Cada vez mais se fala em estética e em cirurgia estética, criando uma ideia globalizada das suas importância, facilidade, acessibilidade e necessidade.
É falso. É importante, mas não obrigatória. A sua facilidade está intimamente relacionada com cada doente e com cada procedimento em si, a qualidade tem preço e a necessidade deve ser ponderada entre a severidade do “defeito” e a expectativa em torno dos resultados.
Em tom de clarificação, poderemos, em primeiro lugar, tentar uma tarefa virtualmente impossível: definir o belo. A beleza, através do mundo que conhecemos, assume as mais variadas expressões, condicionadas culturalmente pelo olho do observador, com um espectro que varia ente a cara de um bebé, obras de arte, paisagens ou golos em jogos de futebol.
Beleza dá prazer olhar. Esse prazer está em nós, varia connosco. E seguramente varia com quem somos, de onde vimos e para onde vamos. Ao longo dos tempos, o seu único denominador comum será provavelmente a simetria.
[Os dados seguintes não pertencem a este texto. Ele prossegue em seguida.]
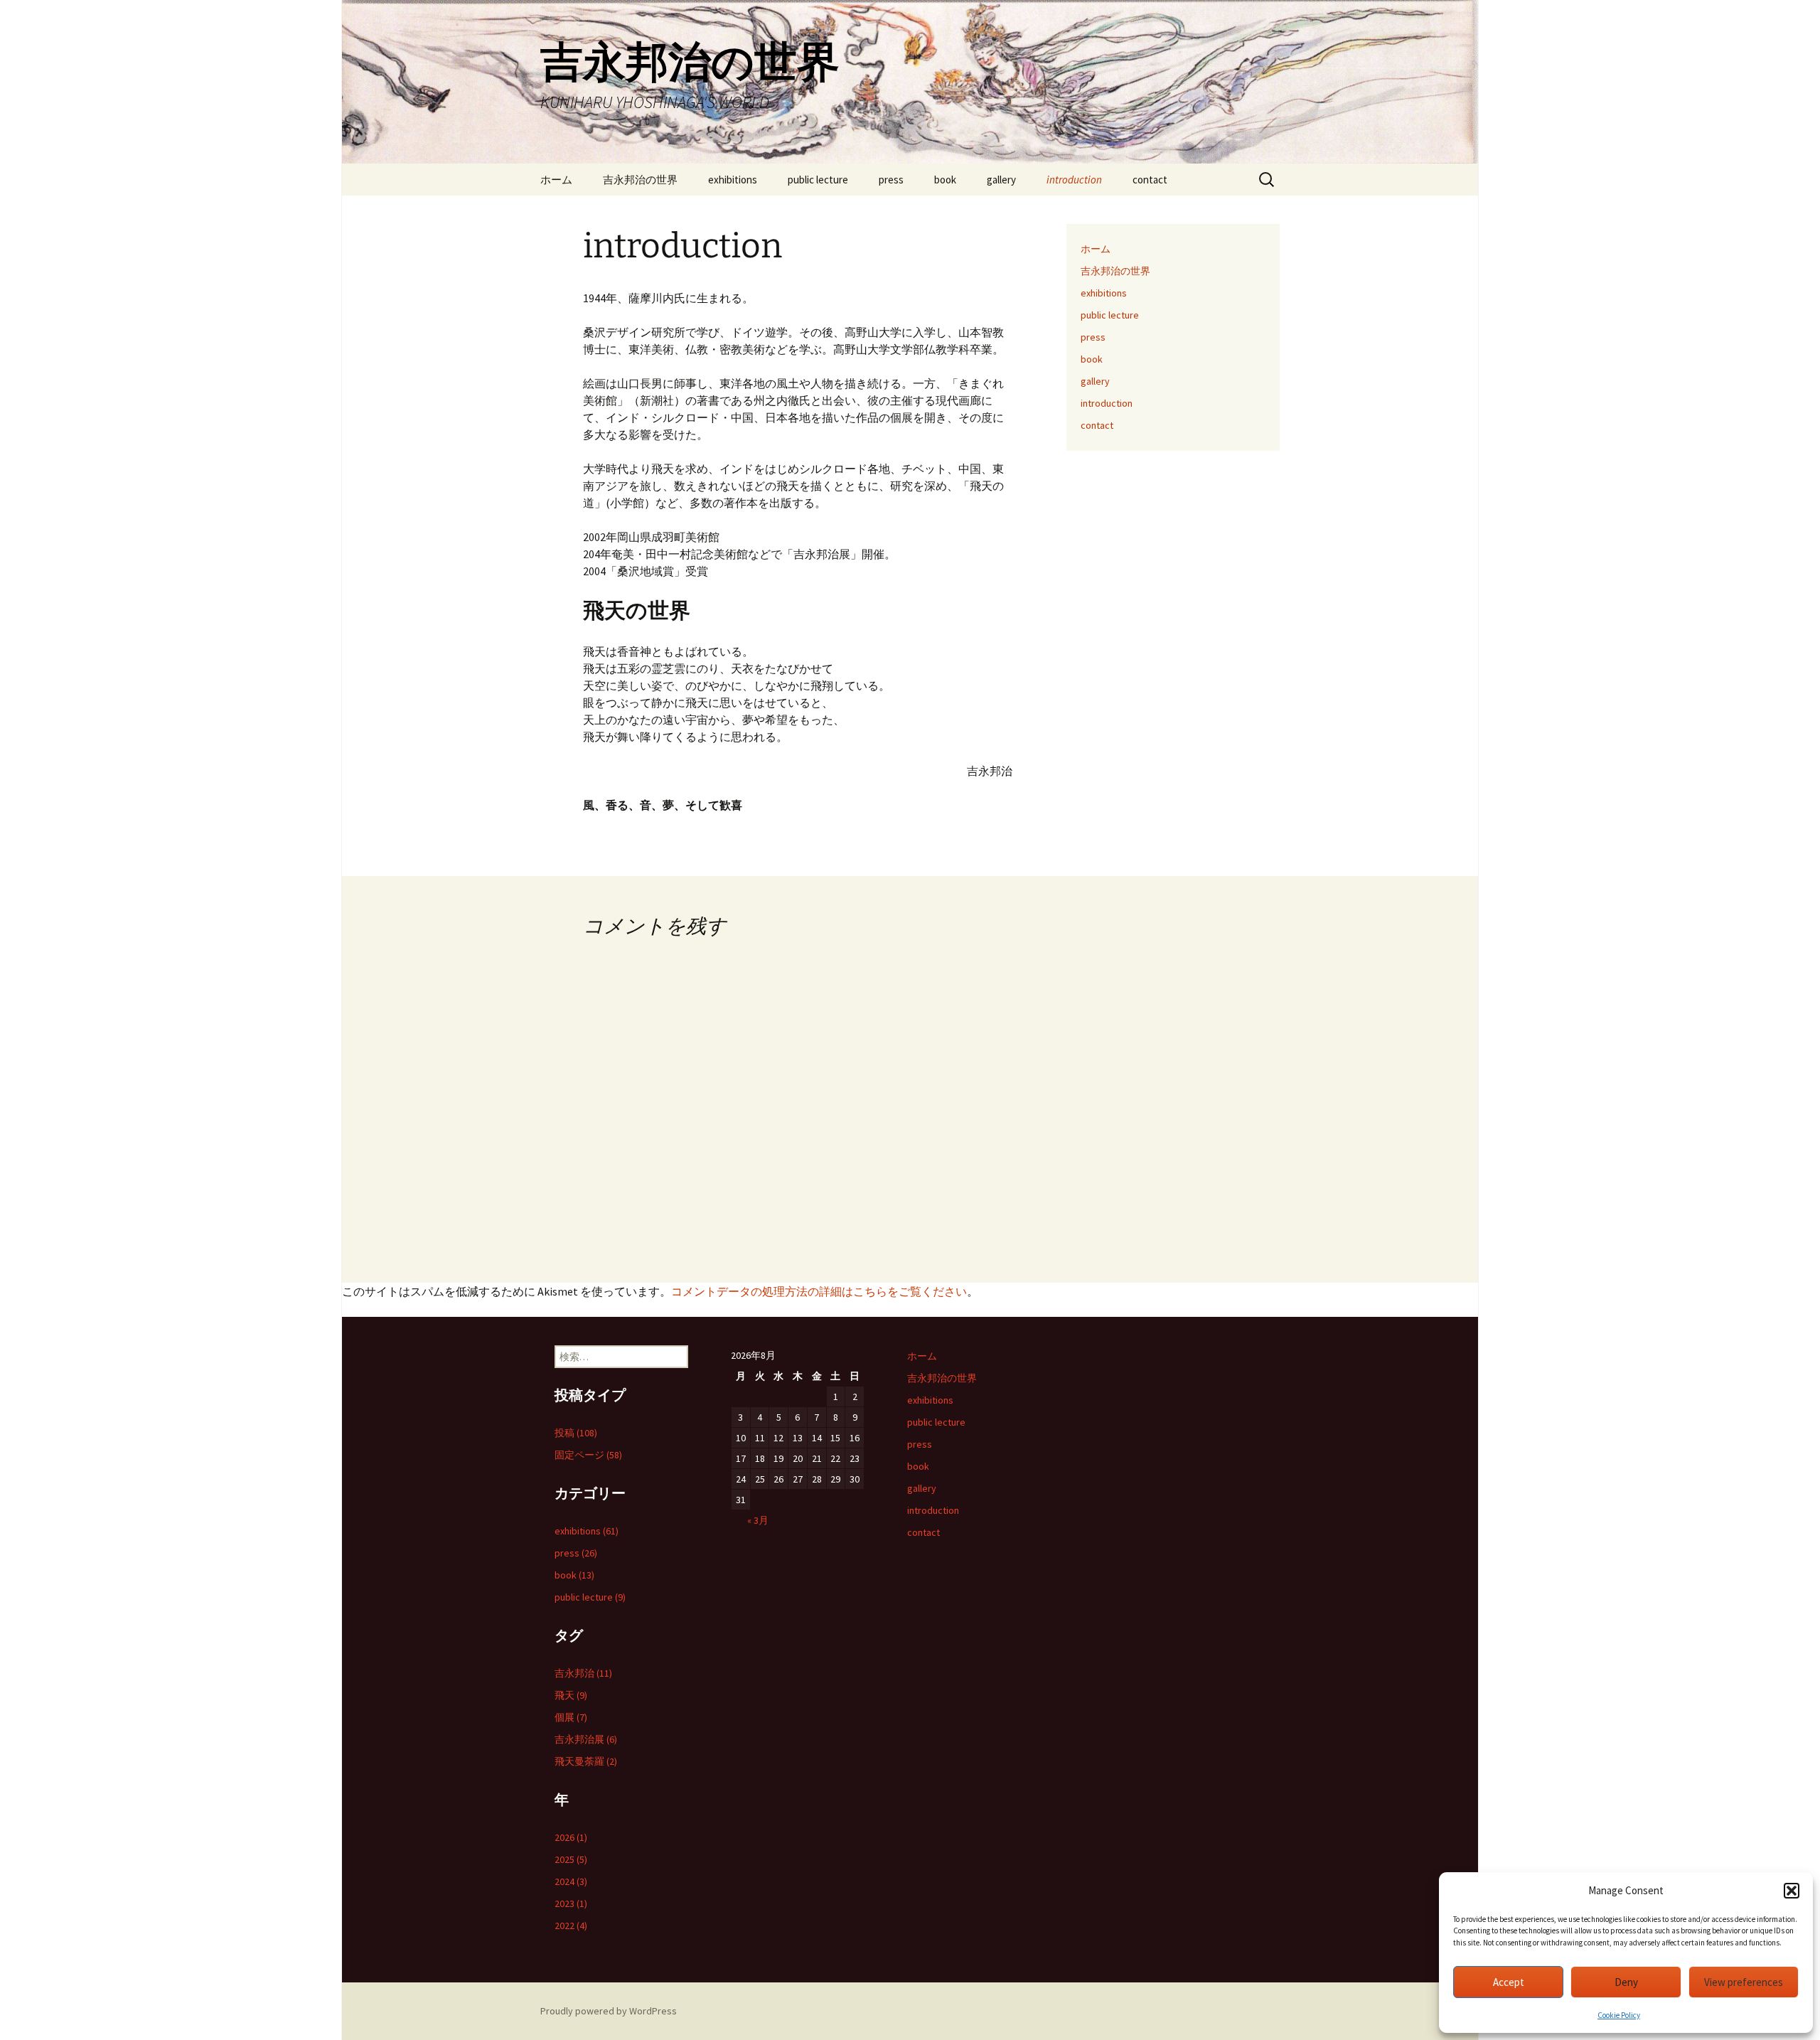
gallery (1001, 179)
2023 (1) (571, 1903)
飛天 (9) (571, 1695)
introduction (1074, 179)
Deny (1626, 1982)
A sociedade dos nossos dias valoriza cada vez mais o aspecto físico e, sobretudo, um estilo de vida de aparência jovem e saudável. Se per se este facto não acarreta nenhum mal, devemos não esquecer de que cada vez que for imposto ao indivíduo um certo modelo de homem, quer na vertente física – pela sociedade e pelo Estado – quer pela vertente espiritual – pela religião –, os resultados foram catastróficos. Assim, cabe ao médico, neste caso ao cirurgião plástico, desconstruir alguns mitos que a pressão da sociedade, com motivações claramente económicas, tem vindo a exercer sobre o ser humano – não temos de ser todos iguais, não temos de ser “perfeitos”, não temos de ser eternos, não existem milagres estéticos. Cabe-nos gerir as expectativas dos nossos doentes.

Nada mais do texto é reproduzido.